• TRECHO DO DOCUMENTO:
Havia, antes deste governo, crimes ambientais, mas existia também uma relativa preocupação em promover uma certa fiscalização e proteção ao meio ambiente e aos direitos humanos – ainda que motivados pelo receio da exposição negativa internacional. No entanto, o governo atual persegue, pune e exonera aqueles servidores públicos de órgãos de fiscalização que denunciam e agem contra os crimes ambientais, mesmo que essas sejam suas atribuições funcionais.

Diante de tal caos, em momentos pontuais, o Poder Judiciário tem reconhecido as atrocidades deste governo. Exemplo disso é a decisão do Supremo Tribunal Federal (STF) de obrigar o governo federal a tomar medidas que protejam as comunidades indígenas e quilombolas durante a pandemia. Um projeto de lei aprovado no Congresso Nacional, que visava a proteção dessas comunidades, sofreu inúmeros vetos de Bolsonaro. Foram vetadas medidas básicas como o fornecimento de água potável ou a distribuição de material de higiene e proteção.

Esse cenário soma-se, ainda, ao ataque aos direitos territoriais dos povos indígenas no Brasil. Se a paralisação das demarcações de territórios tradicionais já vem de longa data, o governo Bolsonaro aprofunda o retrocesso, com a devolução de processos demarcatórios em estágio avançado, o abandono da defesa de comunidades indígenas em ações judiciais e o profundo aparelhamento da Fundação Nacional do Índio (Funai) pelos interesses do agronegócio e da mineração, desde as coordenações regionais até a presidência do órgão.
Também neste caso, o Poder Judiciário pode cumprir um papel de moderação, caso decida manter suspenso um dos principais instrumentos utilizados pelo governo Bolsonaro para fazer retroceder as demarcações de terras indígenas: o Parecer 001/2017 da Advocacia-Geral da União, que se encontra atualmente suspenso por uma decisão liminar. No dia 13 de agosto, o STF decidirá se mantém a suspensão do parecer, que pode garantir algum alívio aos povos indígenas em tempos tão trágicos.

O silêncio daqueles que deveriam agir revela que as chamas que queimam nossas florestas atingiram a alma das autoridades, a ética, a justiça e os demais valores humanos, como a solidariedade, fraternidade e bondade. Diante de tudo isso, só há um caminho, a revolta dos de baixo, dos pobres, dos filhos da terra, das águas, da natureza, das periferias. Quando os de baixo se movem, os de cima caem. E somente com a sua queda poderemos repensar o Brasil para todos.

Enquanto mudanças de rumo não ocorrerem, continuaremos vendo mortes prematuras, enterros em valas comuns de uma significativa parcela da população, especialmente daquela mais pobre, aquela sem acesso a saúde, saneamento básico e a alimentação. Também são violentados e negados os direitos fundamentais das populações das favelas, das comunidades quilombolas e indígenas. Os que governam o país fizeram as suas escolhas: entre o bem comum, a natureza e a dignidade humana, optaram pelo lucro fácil e farto, através da destruição e da morte.

• SUAS TAREFAS:
[1] Liste as medidas pelas quais, segundo o trecho, o governo Bolsonaro aprofunda o retrocesso na demarcação de territórios indígenas.
[2] Troque "vetos" por "bloqueios" na parte do trecho que começa em "Diante de tal" e termina em "higiene e proteção.", e reproduza essa parte com a troca.
Responda com base somente no trecho.

Registros armazenados:

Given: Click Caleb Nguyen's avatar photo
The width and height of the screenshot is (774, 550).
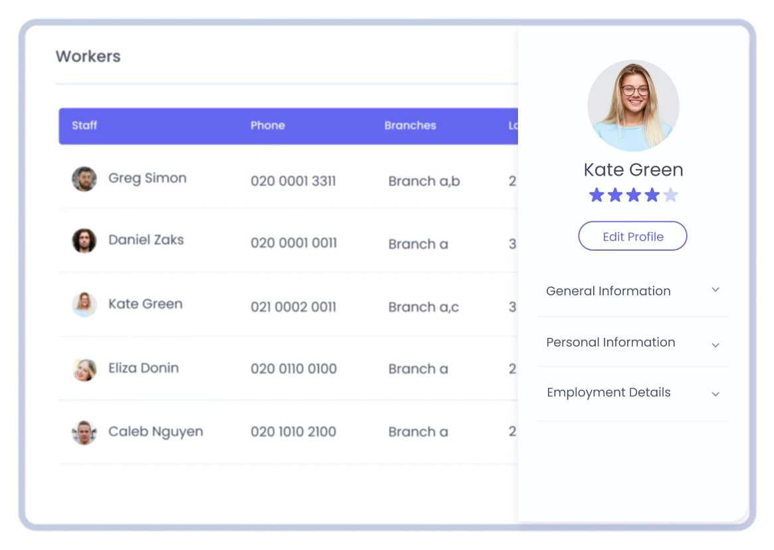Looking at the screenshot, I should point(84,432).
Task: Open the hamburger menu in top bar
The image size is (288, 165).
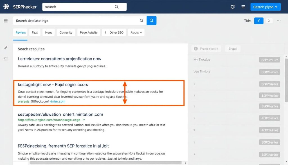Action: (243, 6)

• RESPOSTAS EM ORDEM:
[1]
- A devolução de processos demarcatórios em estágio avançado
- O abandono da defesa de comunidades indígenas em ações judiciais
- O profundo aparelhamento da Fundação Nacional do Índio (Funai) pelos interesses do agronegócio e da mineração, desde as coordenações regionais até a presidência do órgão

[2]
Diante de tal caos, em momentos pontuais, o Poder Judiciário tem reconhecido as atrocidades deste governo. Exemplo disso é a decisão do Supremo Tribunal Federal (STF) de obrigar o governo federal a tomar medidas que protejam as comunidades indígenas e quilombolas durante a pandemia. Um projeto de lei aprovado no Congresso Nacional, que visava a proteção dessas comunidades, sofreu inúmeros bloqueios de Bolsonaro. Foram vetadas medidas básicas como o fornecimento de água potável ou a distribuição de material de higiene e proteção.